Last week, a heavily armed rebel militia, M23, took control of the eastern Congolese city of Goma, the economic center and capital of the countrys North Kivu province. Unfortunately, to those of us who work in eastern Congo, the only surprise in this turn of events was how little attention it received.
Two years ago, almost to the day, I wrote in The Post about the bloodiest war since World War II and its continued toll on the Congolese people. From 1998 to 2003, eight African nations fought on Congolese soil, killing millions, forcing tens of thousands of children to become soldiers and, in some areas of Congo, subjecting as many as two of every three women to rape and other forms of sexual violence. Violence continued long after combatants agreed on a cease-fire. With regional war looming once again, it is time for the United States to act.

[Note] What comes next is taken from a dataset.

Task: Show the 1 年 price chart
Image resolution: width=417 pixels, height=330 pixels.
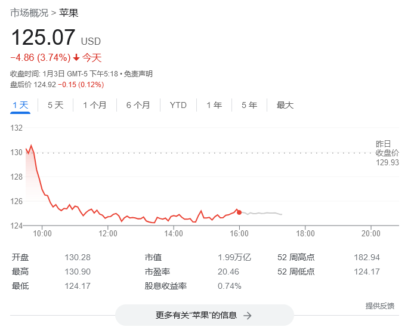Action: point(214,105)
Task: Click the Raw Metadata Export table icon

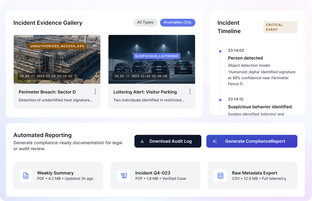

President Obama is well acquainted with this crisis. During his career in the Senate, he authored the Democratic Republic of Congo Relief, Security and Democracy Promotion Act. The president should appoint a temporary envoy to signal clearly that finding a lasting solution is a priority for his administration. Past models for this approach sending Sen. John Kerry to Sudan, veteran diplomat Richard Holbrooke to the Balkans or Gen. Colin Powell to Haiti demonstrate that high-level diplomatic intervention at the right moment can cut through deadly impasse and open the path toward lasting stability.
As a major humanitarian and foreign assistance partner in central and east Africa, the United States has significant diplomatic influence with the key players in this conflict. The Obama administration should leverage this influence first and foremost on behalf of an immediate cease-fire.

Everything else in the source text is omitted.